Home > Uncategorized > A pure library approach to async/await in standard JavaScript

A pure library approach to async/await in standard JavaScript

I’m very keen on JavaScript gaining actual language support for the one thing it is mostly used for: asynchronous programming, so I never shut up about it.

The C# approach was trailed very nicely here back in Oct 2010. Over the years I’ve occasionally searched for usable projects that might implement this kind of thing in JavaScript, but they all seem to be abandoned, so I stopped looking.

And then I had an idea for how to do it purely with an ordinary JS library – a crazy idea, to be sure, but an idea nonetheless. So I searched to see if anyone else had come up with it (let me rephrase that: like all simple ideas in software, it’s a certainty that other people came up with it decades ago, probably in LISP, but I searched anyway).

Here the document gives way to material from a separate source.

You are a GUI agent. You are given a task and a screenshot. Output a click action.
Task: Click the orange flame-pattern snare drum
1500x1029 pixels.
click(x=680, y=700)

I haven’t found anything yet, but I did find Bruno Jouhier’s streamline.js, which looks like a very nice (and non-abandoned!) implementation of the precompiler approach.

So what was my crazy idea? Well, as Streamline’s creator said in a reply to a comment on his blog:

But, no matter how clever it is, a pure JS library will never be able to solve the “topological” issue that I tried to describe in my last post… You need extra power to solve this problem: either a fiber or coroutine library with a yield call, a CPS transform like streamline, or direct support from the language (a yield operator).

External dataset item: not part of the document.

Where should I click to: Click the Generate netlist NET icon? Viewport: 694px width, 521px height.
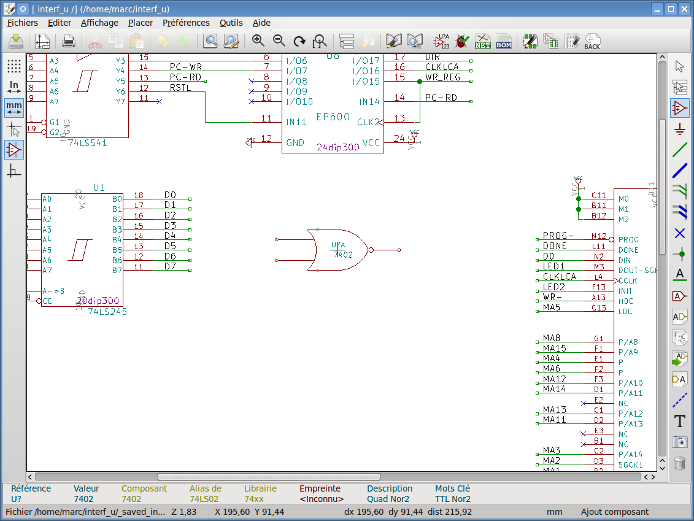coord(483,41)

Well, that sounds like a challenge!

If we really really want to, we can in fact solve this problem with a pure library running in ordinary JavaScript, with no generators or fibers and no precompiler. Whether this approach is practical is another matter, partly because it chews the CPU like a hungry wolf, but also because the main selling point for this kind of thing is that it makes life easier for beginners, and unfortunately to use my approach you have to understand the concept of a pure function and pay close attention to when you’re stepping outside of purity.

To set the stage, Bruno Jouhier’s example is a node.js routine that recurses through file system directories. Here’s a simplified version using the sync APIs:

var fs = require('fs');
var path = require('path');

var recurseDir = function(dir) {
    fs.readdirSync(dir).forEach(function(child) {
        if (child[0] != '.') {
            var childPath = path.join(dir, child);
            if (fs.statSync(childPath).isDirectory()) {
                recurseDir(childPath);
            } else {
                console.log(childPath);
            }
        }
    });
};

recurseDir(process.argv[2]);

And – ta da! – here’s a version that uses the async APIs but appears not to:

var fs = require('fs');
var path = require('path');

var Q = require('q');
var interrupt = require('./interrupt.js');

var readdir = interrupt.bind(Q.nfbind(fs.readdir));
var stat = interrupt.bind(Q.nfbind(fs.stat));
var consoleLog = interrupt.bind(console.log);

interrupt.async(function() {

    var recurseDir = function(dir) {
        readdir(dir).forEach(function(child) {
            if (child[0] != '.') {
                var childPath = path.join(dir, child);
                if (stat(childPath).isDirectory()) {
                    recurseDir(childPath);
                } else {
                    consoleLog(childPath);
                }
            }
        });
    };

    recurseDir(process.argv[2]);
});

The core of the program, the recurseDir function, looks practically identical. The only difference is that it calls specially wrapped versions of readdir, stat and console.log, e.g.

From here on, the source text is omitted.